I’d argue that the most powerful force unleashed by the internet is the idea of permissionless innovation. Founders have created many new products and services that make it easier for aspiring entrepreneurs to get started with fewer barriers to entry than at any other time in history. In the past, starting any kind of business typically required a large sum of starting capital, access to expensive distribution channels, and long feedback loops for product development. Where you lived, who you knew, and how much experience you had, combined with your ability to access capital didn’t determine if you’d be successful, but if you could even attempt to build anything in first place. The internet has rapidly shifted this reality for all of us. Almost anyone can get started today.
Many are now familiar with the narrative around how the rise of cloud computing dramatically reduced the cost of starting a technology company. This shift enabled founders to build MVPs, raise less money, begin testing their products, and continue iterating towards product-market fit. This trend has largely defined the last decade-plus of technological innovation.
This shift to cloud computing enabled a cambrian explosion of online products and services, which in turn have enabled future founders to start something new even more easily than before. The trend of fewer barriers to beginning is promising for anyone who is excited about innovation, progress, and democratizing entrepreneurship.

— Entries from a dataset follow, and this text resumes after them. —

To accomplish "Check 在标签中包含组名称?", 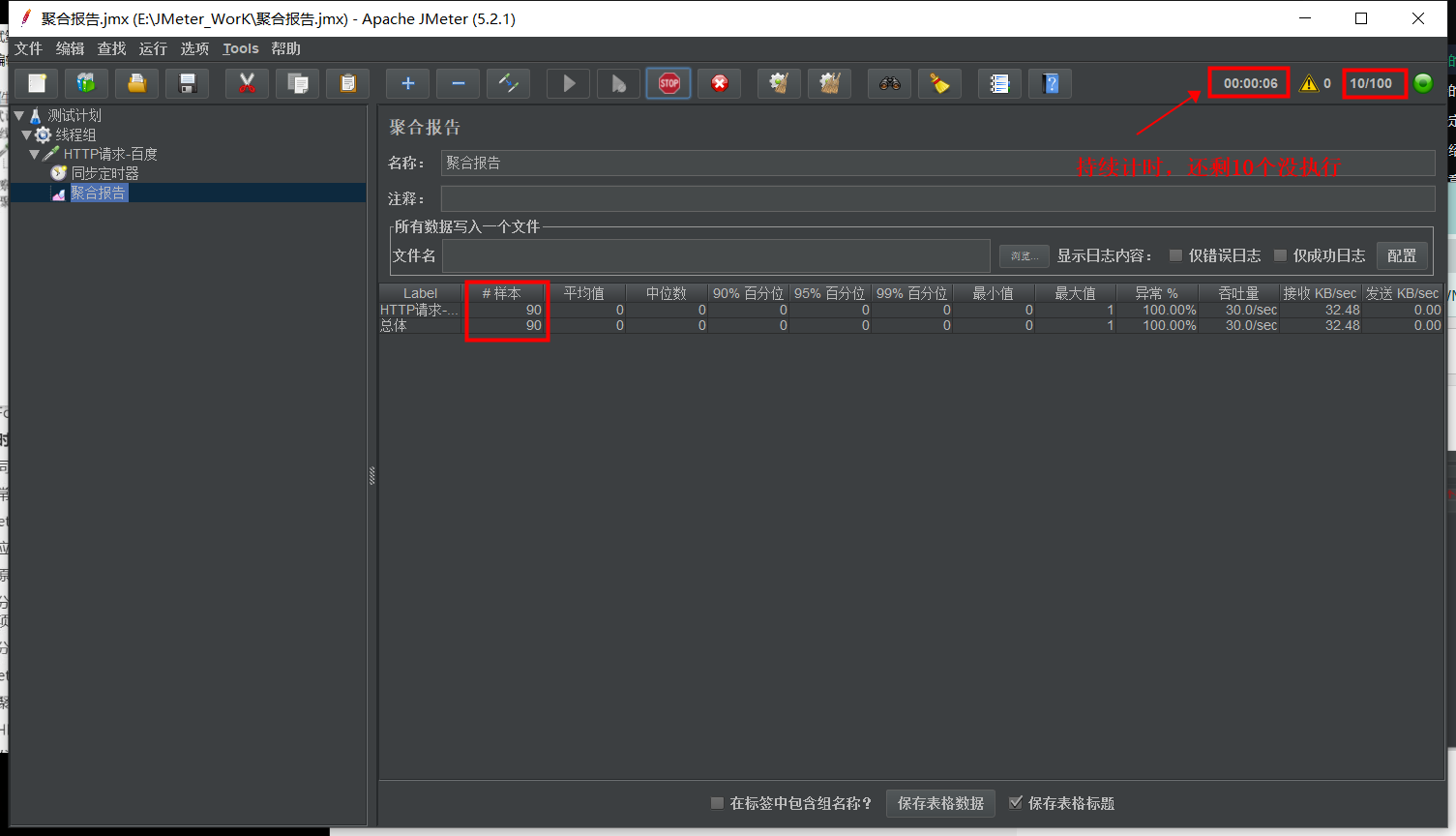I will point(717,803).
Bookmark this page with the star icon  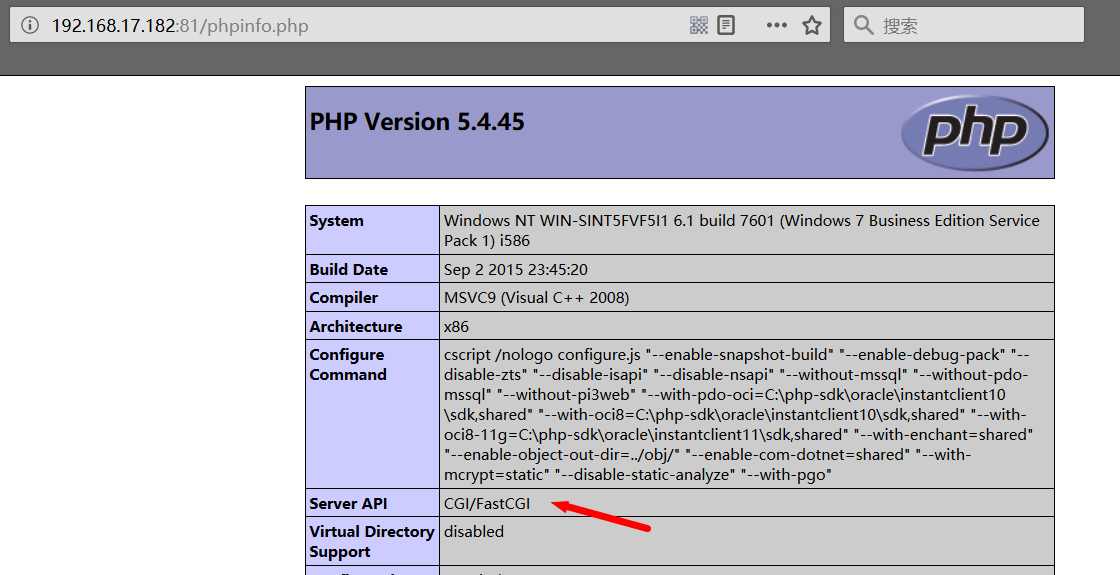tap(812, 25)
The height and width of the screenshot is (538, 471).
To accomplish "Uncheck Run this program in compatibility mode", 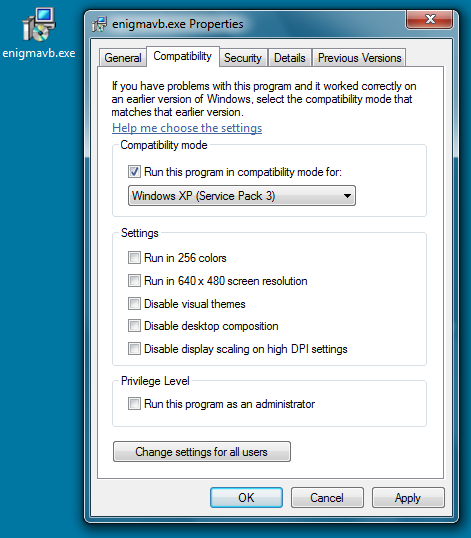I will 134,172.
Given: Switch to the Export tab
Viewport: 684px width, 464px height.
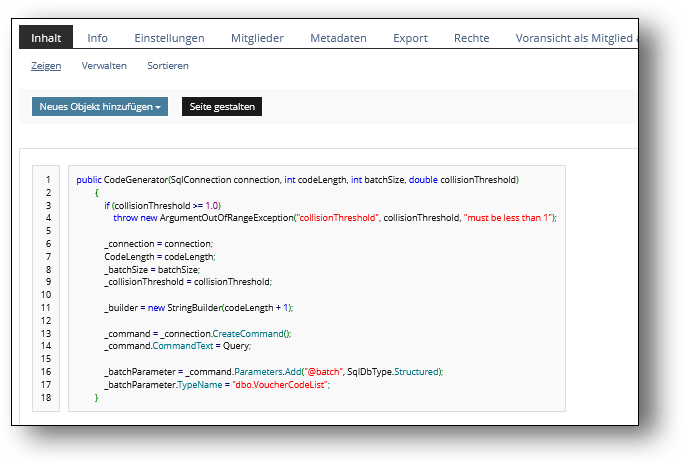Looking at the screenshot, I should click(x=410, y=38).
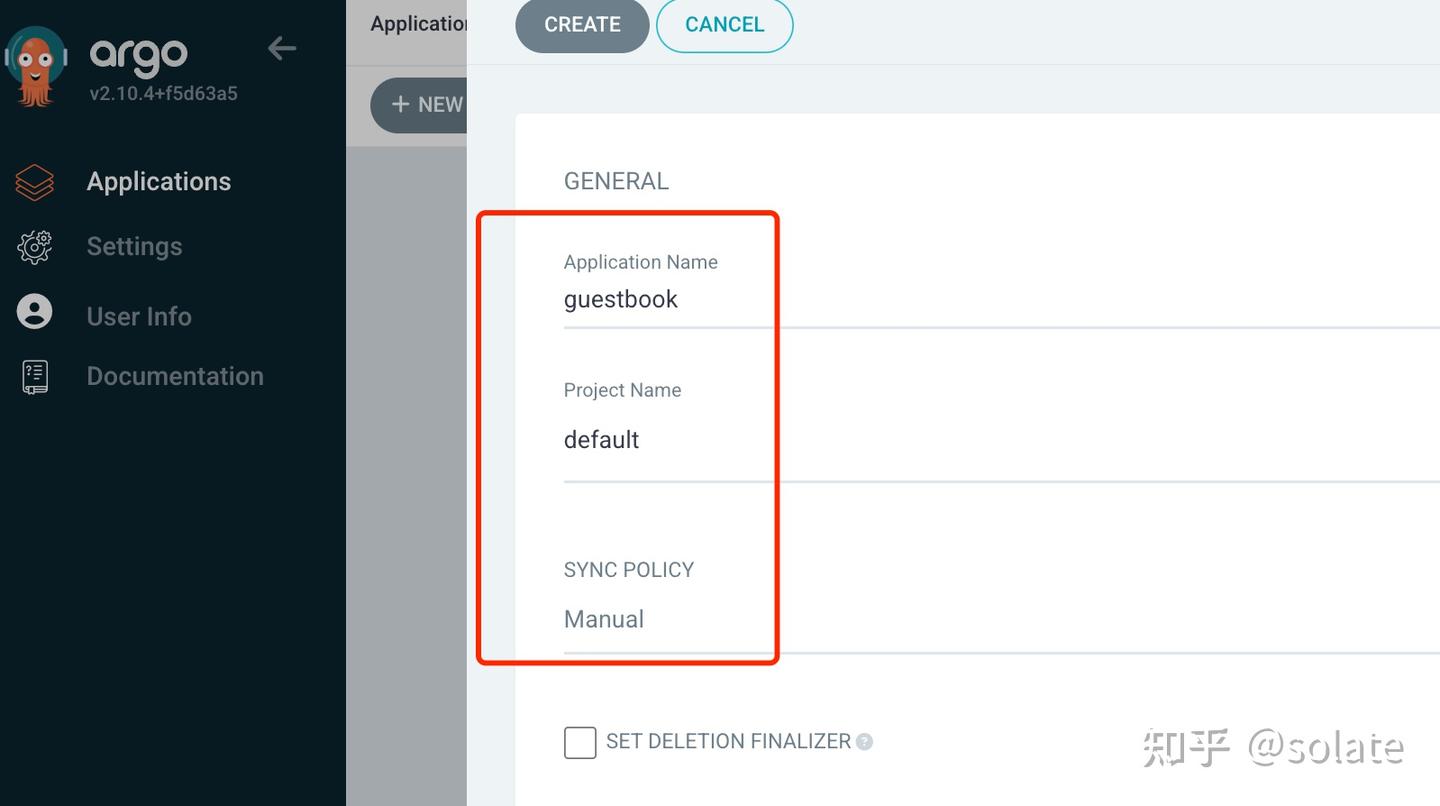The width and height of the screenshot is (1440, 806).
Task: Open the Applications sidebar menu label
Action: click(159, 182)
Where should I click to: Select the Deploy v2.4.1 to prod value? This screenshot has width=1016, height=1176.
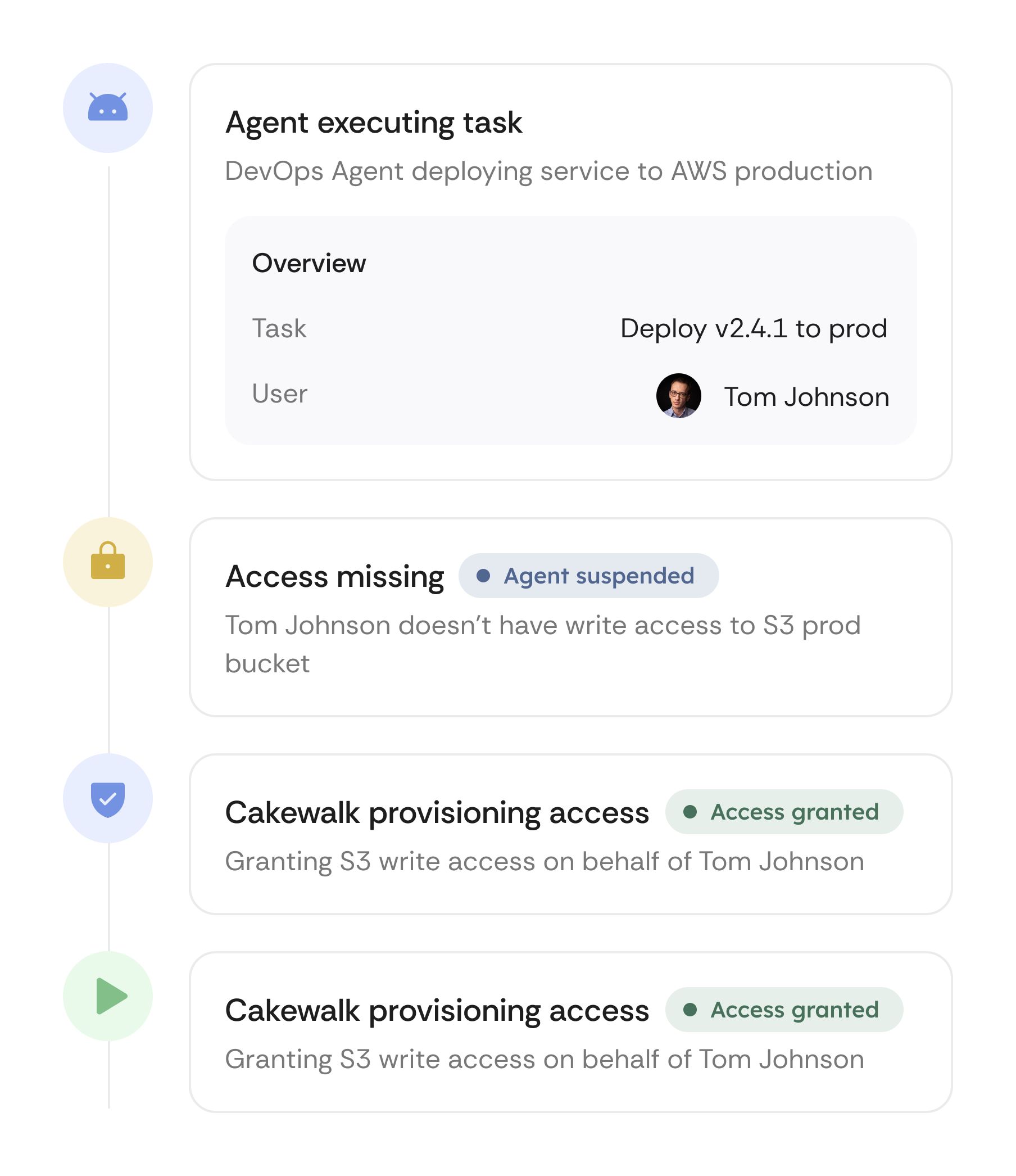[x=754, y=328]
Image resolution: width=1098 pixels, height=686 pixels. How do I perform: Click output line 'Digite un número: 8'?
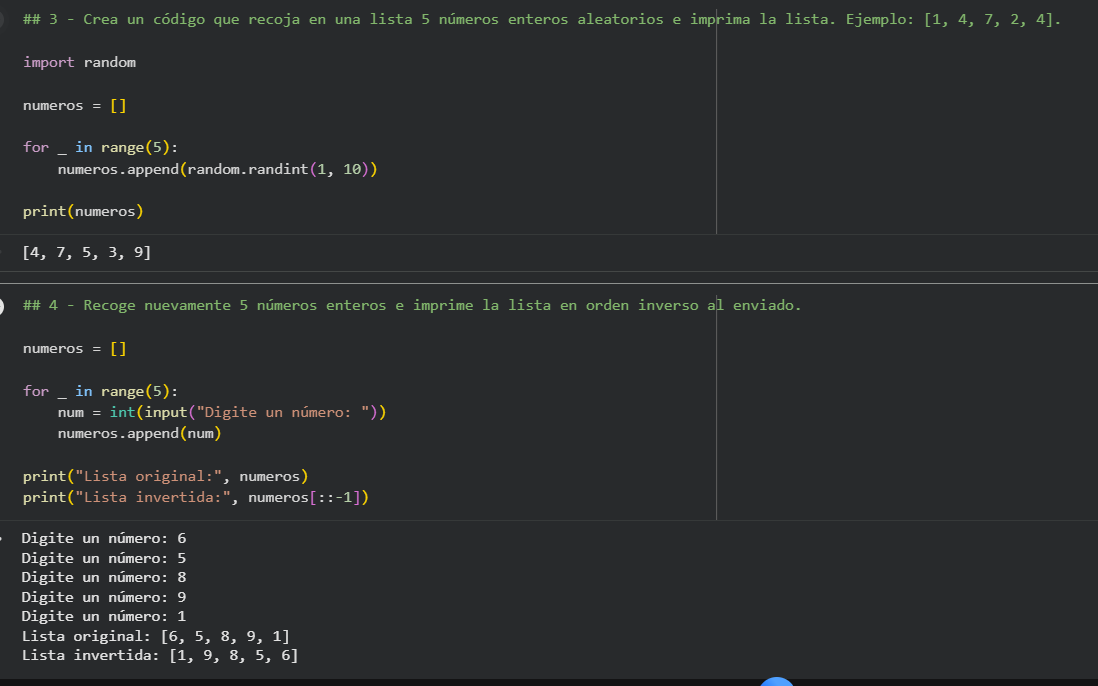coord(104,577)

Have something to say or sell? Build an audience on Twitter, LinkedIn, Facebook, Instagram, YouTube, TikTok, etc. Have them support your work by using Patreon, Kickstarter, Shopify, Stripe, Substack or a host of other options. You’re no longer dependent on traditional gatekeepers in industries to decide if you’re worthy of time on their platforms. You no longer have to audition. You just have to perform. The market will choose whether or not to support you. The other big shift? You don’t need to scale a business to millions of people to build a massive company. The market of potential customers is anyone with an internet connection and the ability to transact online.
As it became cheaper to start technology and technology-enabled businesses, a huge barrier still existed for people who weren’t technically proficient. Building websites, accepting payments, ensuring security, capturing and protecting data, setting up analytics, the ability to design, are just some of the barriers that still existed for many people who wanted to bring their businesses into the modern digital age.
An exciting trend in more recent years is how overcoming a lack of technical proficiency has become easier for a greater number of people, simply because of all the new products and services that have been created as a result of the reduced barriers to entry enabled by cheaper cloud computing. No-code and low code tools like Webflow, Zapier, Parabola, Airtable, and countless others are reducing the barriers to building for even more people.
Powerful API’s that are more simple to deploy have also been an incredible new tool for this emerging class of not traditionally technical builders. Products like Stripe, Twilio, Plaid, Checkr are a few of the products that have made deploying previously expensive and cumbersome technology/processes increasingly straightforward and affordable. With cost becoming less of a factor, now technical ability is also becoming increasingly less important at the earliest stages of starting something.
As an investor, I'm excited by the rise of more tools and services that enable domain experts from non-technical industries to bring their insights and ideas into the digital world with fewer barriers. I believe every industry will be reshaped by technology. It’s not a question of if, but when, and when might be much sooner as starting continues to become simpler.